» TASK DETAILS: Pictures in the material below are to be left out, and only the lines from the line with "Open the Complete Your Account panel" up to and including the line with "Task: Select the 'USB charging' value text" are to be written out exactly.

» GIVEN ENTRIES:
####################
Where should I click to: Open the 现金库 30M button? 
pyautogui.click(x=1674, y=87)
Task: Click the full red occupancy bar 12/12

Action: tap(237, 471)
####################
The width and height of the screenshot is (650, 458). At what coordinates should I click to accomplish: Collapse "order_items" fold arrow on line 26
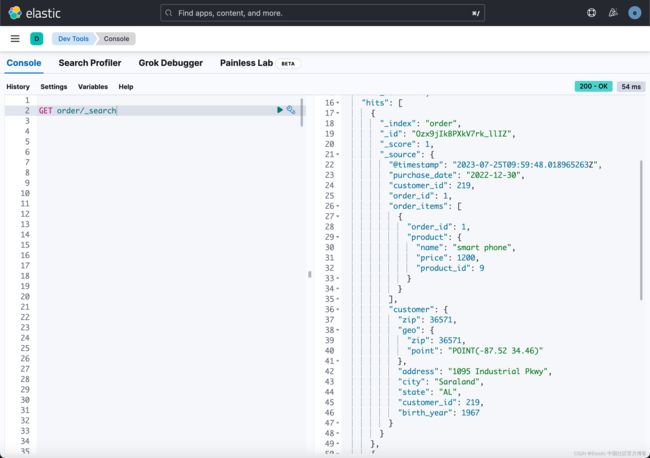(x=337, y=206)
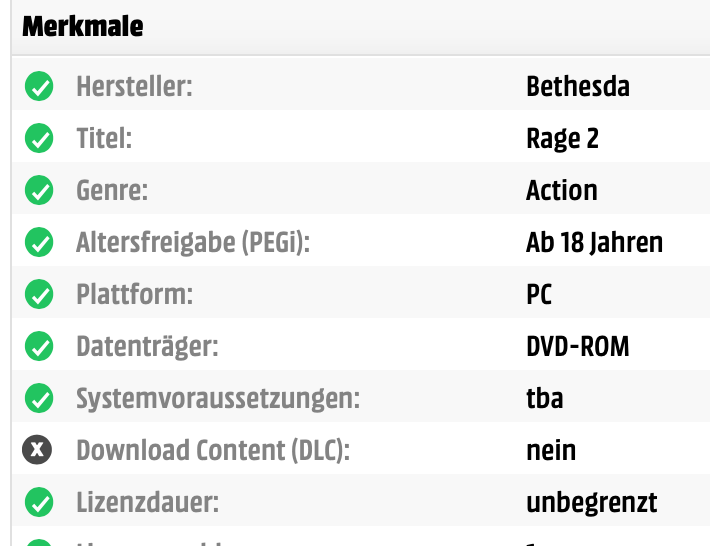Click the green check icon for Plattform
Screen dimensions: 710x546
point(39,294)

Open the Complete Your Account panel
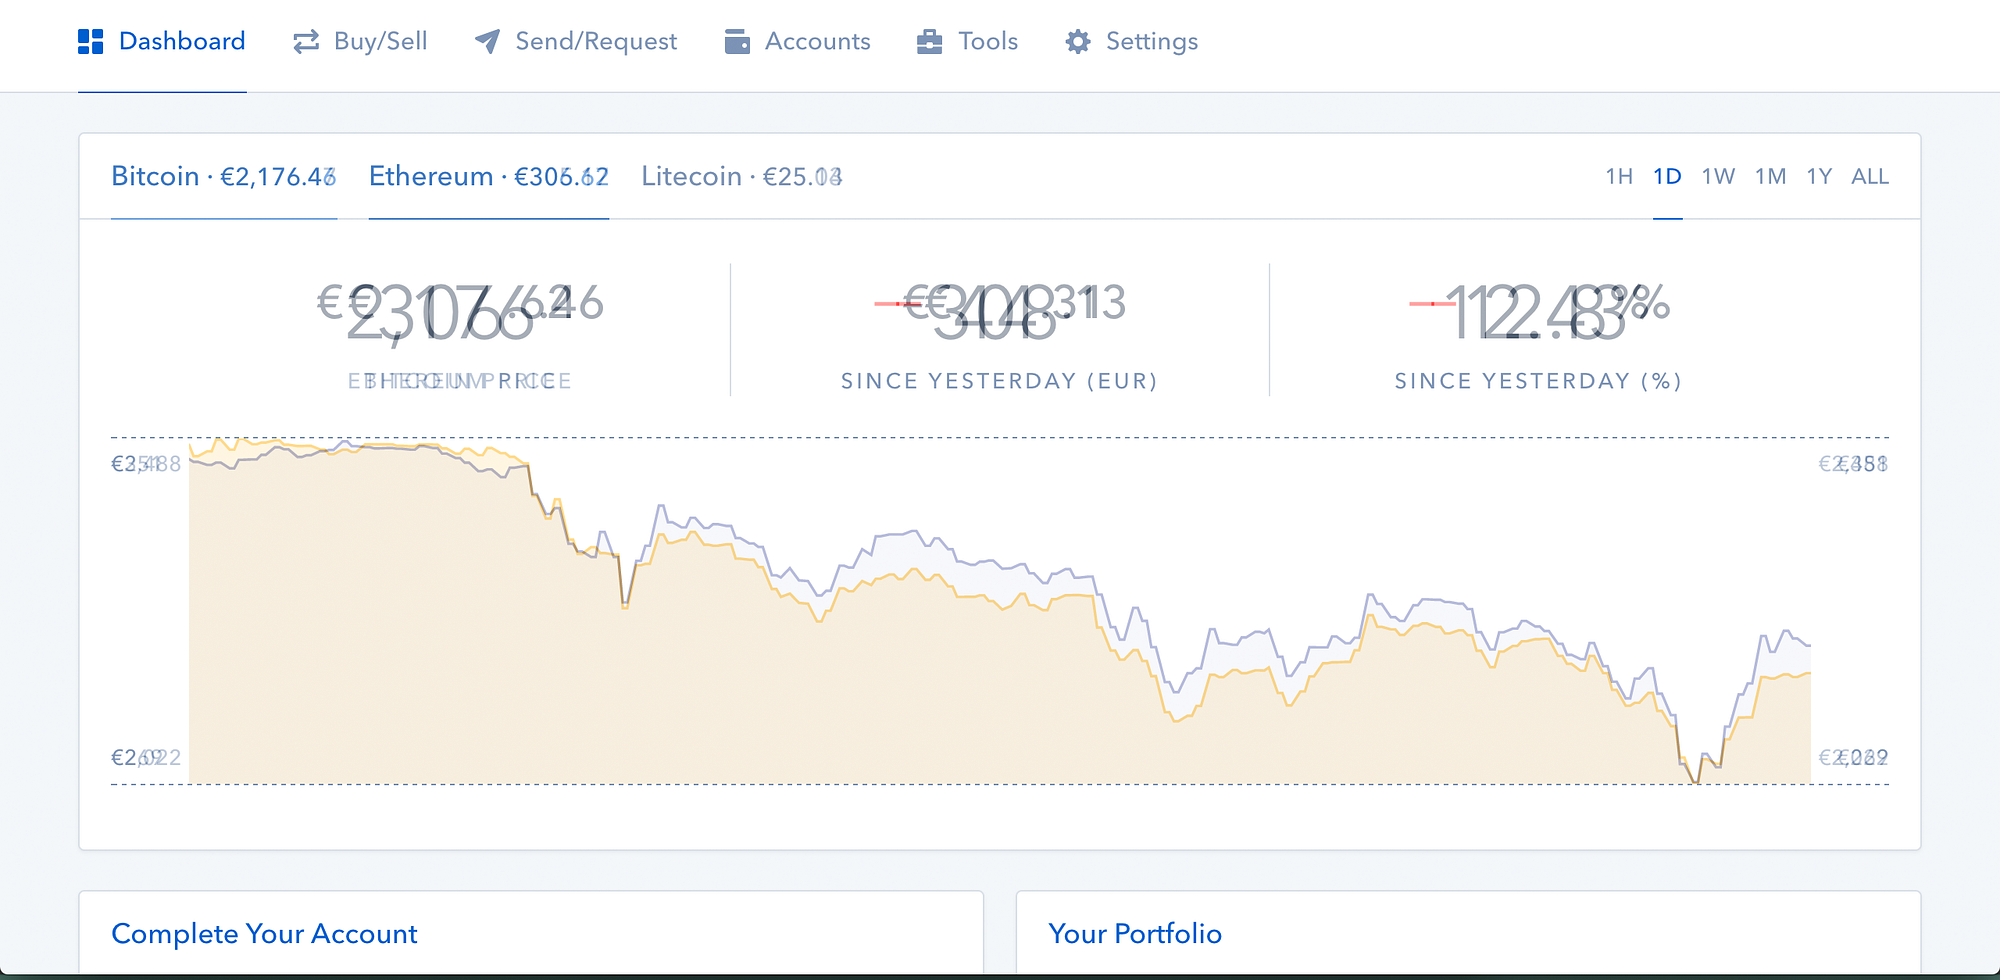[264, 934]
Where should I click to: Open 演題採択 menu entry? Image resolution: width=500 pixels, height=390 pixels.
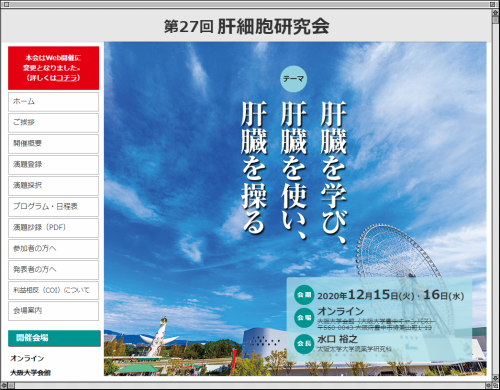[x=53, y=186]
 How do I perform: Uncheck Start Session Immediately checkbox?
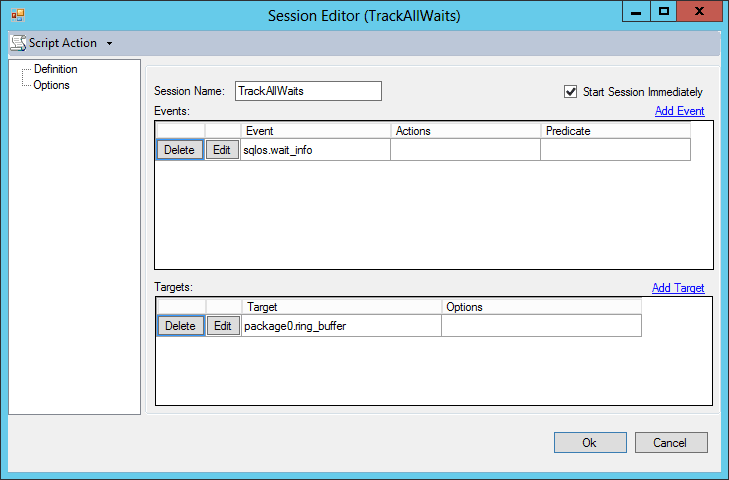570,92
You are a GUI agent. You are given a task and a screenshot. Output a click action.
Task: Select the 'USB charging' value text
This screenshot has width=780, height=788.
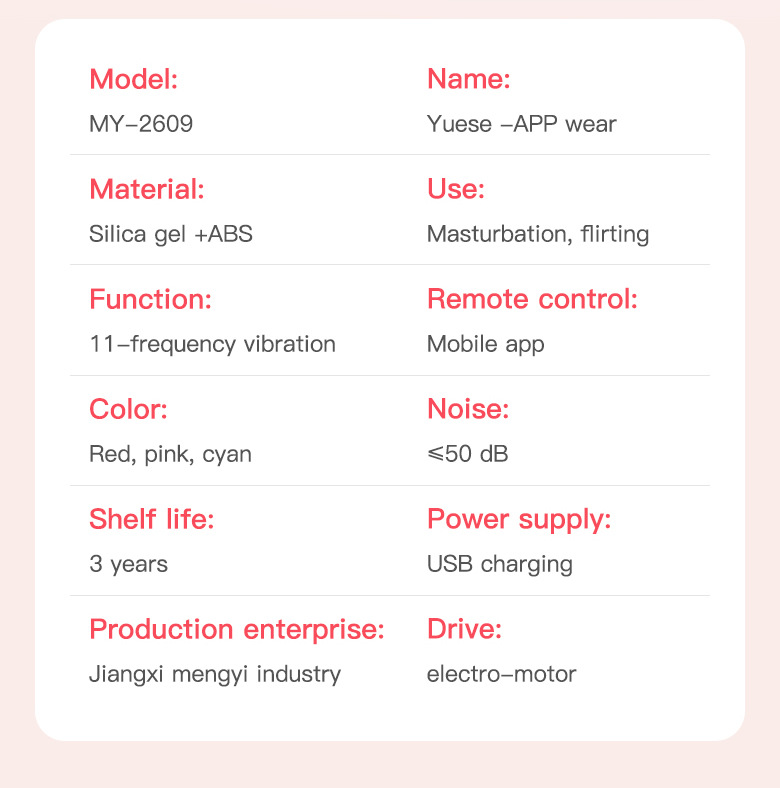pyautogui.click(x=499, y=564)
####################
» ANSWER TO THIS TASK:
Open the Complete Your Account panel
[264, 934]
Where should I click to: Open 演題採択 menu entry? Image resolution: width=500 pixels, height=390 pixels.
[x=53, y=186]
 How do I perform: Uncheck Start Session Immediately checkbox?
570,92
You are a GUI agent. You are given a task and a screenshot. Output a click action.
Task: Select the 'USB charging' value text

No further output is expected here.